Reaction to the collapse of the UK’s second largest construction group has focused on the reasons why the company’s troubles were allowed to push it past the point of no return.
Roger Barker, head of corporate governance at the Institute of Directors, said: "It is clear that major providers of public services must be governed in a prudent manner. Today’s outcome suggests that effective governance was lacking at Carillion, and we must now consider if the board and shareholders have exercised appropriate oversight prior to the collapse."
He added that the decision to relax clawback conditions for executive bonuses in 2016 now appeared "highly inappropriate". He said: "It does no good to the reputation of UK business when top managers appear to benefit in spite of the collapse of the organisations that they are responsible for".
These comments were echoed by Lord Adonis, the former Labour minister and recently resigned chair of the government-backed National Infrastructure Commission. He said in a tweet this afternoon: "Carillion: Shades of a British Enron. Wild overbidding, fast-and-loose & grossly overpaid management, taxpayers taken for a ride, AWOL auditors & pliant/ignorant ministers and officials. This is going to run & run!"
Steve Webb, the former Liberal Democrat pensions minister, pointed out that Carillion’s 2016 annual report said its dividend payouts had increased in each of 16 years since formation of the company, then inquired: "Is this really acceptable alongside a pension fund deficit over half a billion pounds?"
Shehab Khan, a political commentator, added that Richard Howson, the former chief executive of Carillion, would be paid for 12 months after he resigned. "He stood down after Carillion issued a shock profit warning and is still being paid his £660,000 salary and £28,000 benefits." This is on top of the £1.5m in pay and perks he received in 2016.
Tim Roache, the general secretary of the GMB Union, said the Conservative government was "asleep at the wheel" when it continued to award work to Carillion despite its profit warnings. He also attacked the policy of outsourcing public sector work. He told Sky News this morning: "We’re demanding assurance from Prime Minister Theresa May that Carillion contracts are taken back into public ownership – where they belong and should have been in the first place."
Others were quick to point out that the Labour administration at Leeds council had awarded Carillion a £14m contract a week ago.
Vince Cable, the Lib Dem leader and former business secretary, pointed out that there would be some winners – hedge funds – from the collapse.

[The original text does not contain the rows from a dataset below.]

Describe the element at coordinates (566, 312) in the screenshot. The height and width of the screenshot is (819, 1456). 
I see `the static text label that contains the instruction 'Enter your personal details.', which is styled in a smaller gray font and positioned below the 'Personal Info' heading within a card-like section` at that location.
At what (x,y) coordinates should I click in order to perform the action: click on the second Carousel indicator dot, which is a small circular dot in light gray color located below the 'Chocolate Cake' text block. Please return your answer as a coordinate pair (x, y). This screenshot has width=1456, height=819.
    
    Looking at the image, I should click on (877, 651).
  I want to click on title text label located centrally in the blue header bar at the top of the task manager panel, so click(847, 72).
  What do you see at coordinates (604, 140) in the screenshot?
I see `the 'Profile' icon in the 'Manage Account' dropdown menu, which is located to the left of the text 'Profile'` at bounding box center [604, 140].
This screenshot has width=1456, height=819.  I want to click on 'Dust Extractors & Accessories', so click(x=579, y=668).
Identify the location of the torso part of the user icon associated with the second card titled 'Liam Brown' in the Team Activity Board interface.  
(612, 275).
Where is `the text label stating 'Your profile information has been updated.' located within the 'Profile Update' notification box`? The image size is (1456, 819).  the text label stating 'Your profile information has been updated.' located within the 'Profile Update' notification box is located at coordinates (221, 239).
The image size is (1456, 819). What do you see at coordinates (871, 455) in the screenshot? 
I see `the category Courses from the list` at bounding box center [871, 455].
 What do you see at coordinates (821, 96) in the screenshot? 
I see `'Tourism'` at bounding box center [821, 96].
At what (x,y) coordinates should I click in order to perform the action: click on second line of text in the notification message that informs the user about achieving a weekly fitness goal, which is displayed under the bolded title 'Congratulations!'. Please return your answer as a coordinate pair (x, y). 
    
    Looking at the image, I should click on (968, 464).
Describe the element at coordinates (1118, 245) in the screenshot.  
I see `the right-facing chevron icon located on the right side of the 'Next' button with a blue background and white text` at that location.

He told BBC: "What is so galling, and is going to anger people so much, is the taxpayer is going to finish up paying a substantial bill for this collapse, while at the same time, the hedge funds have pocketed £300m effectively gambling against government decisions."
A more acceptable gainer may be the SMEs that make up the overwhelming majority of the UK’s construction sector. The Federation of Master Builders (FMB), which represents smaller firms, said the collapse showed the risks inherent in over-relying on large construction groups for public sector work.
Brian Berry, the chief Executive of the FMB, said: "Carillion’s liquidation will have serious knock-on effects for the many smaller firms in its supply chain, some of which will be in serious financial danger."
He said the government should now "open up public sector construction contracts to small and micro firms by breaking larger contracts down into smaller lots. That way, it can spread its risk while also reaping the benefits that come from procuring a greater proportion of its work from a broad range of small companies".